- **PROBLEM TO WORK ON**
Every line in the data below from the one containing "For every named" down to the one containing "HSR Eye Cream (456, 2397)", both included, must be retyped exactly; no other line is to appear.

[SOURCE INFORMATION]

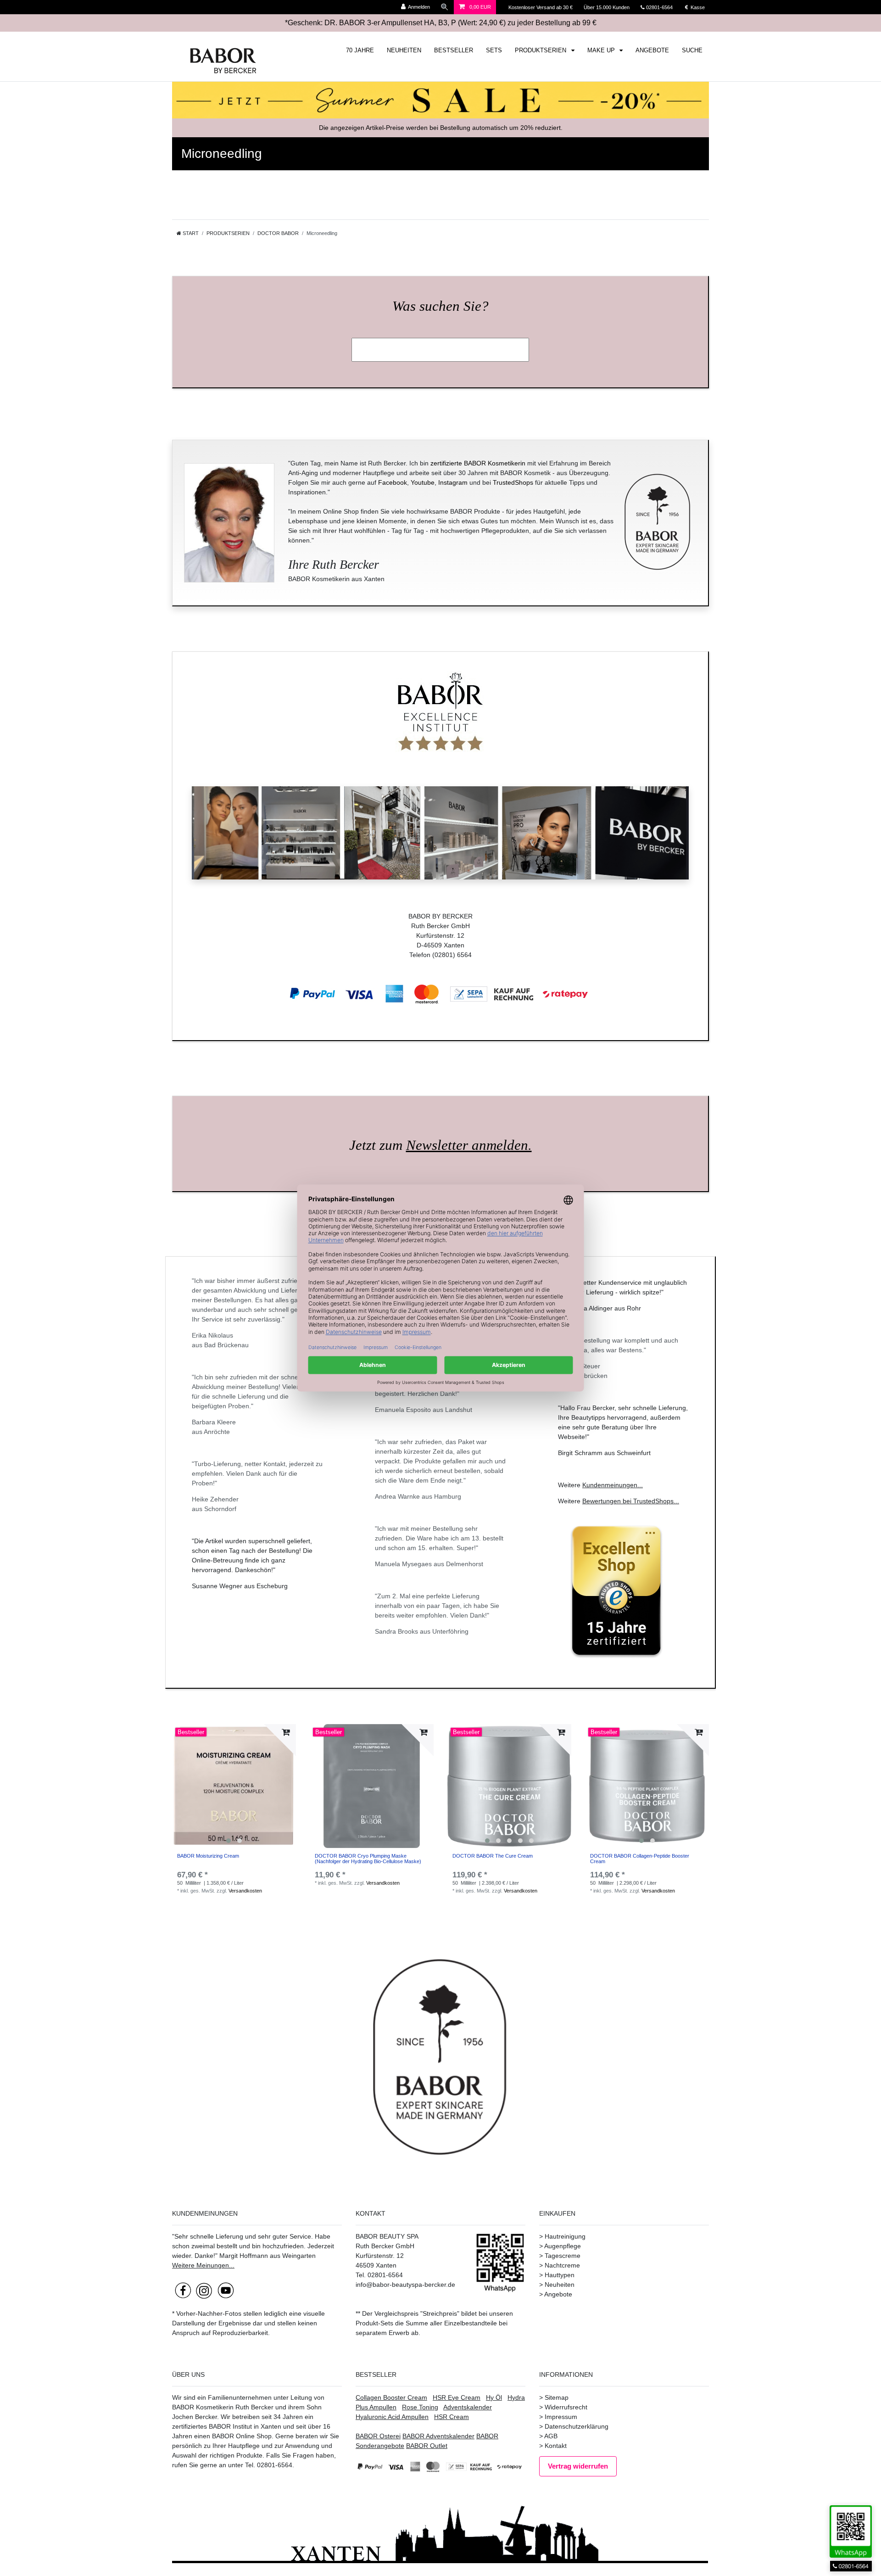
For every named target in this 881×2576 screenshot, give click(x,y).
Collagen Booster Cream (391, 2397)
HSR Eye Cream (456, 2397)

[/SOURCE INFORMATION]
[SOURCE INFORMATION]

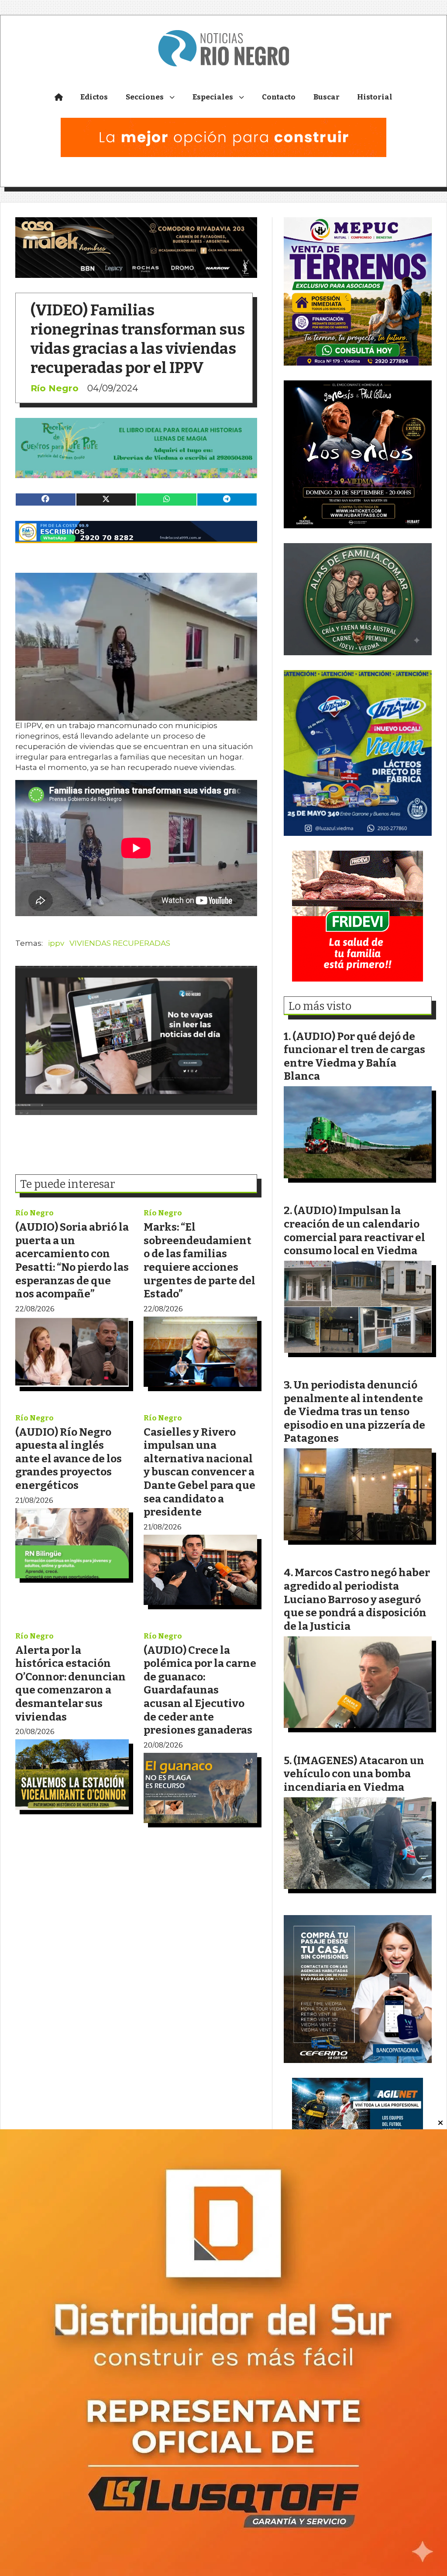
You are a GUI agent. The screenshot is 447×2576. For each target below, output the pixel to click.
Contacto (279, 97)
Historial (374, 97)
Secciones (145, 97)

[/SOURCE INFORMATION]

- **REPLY TO THE EXERCISE**
For every named target in this 881×2576 screenshot, give click(x,y).
Collagen Booster Cream (391, 2397)
HSR Eye Cream (456, 2397)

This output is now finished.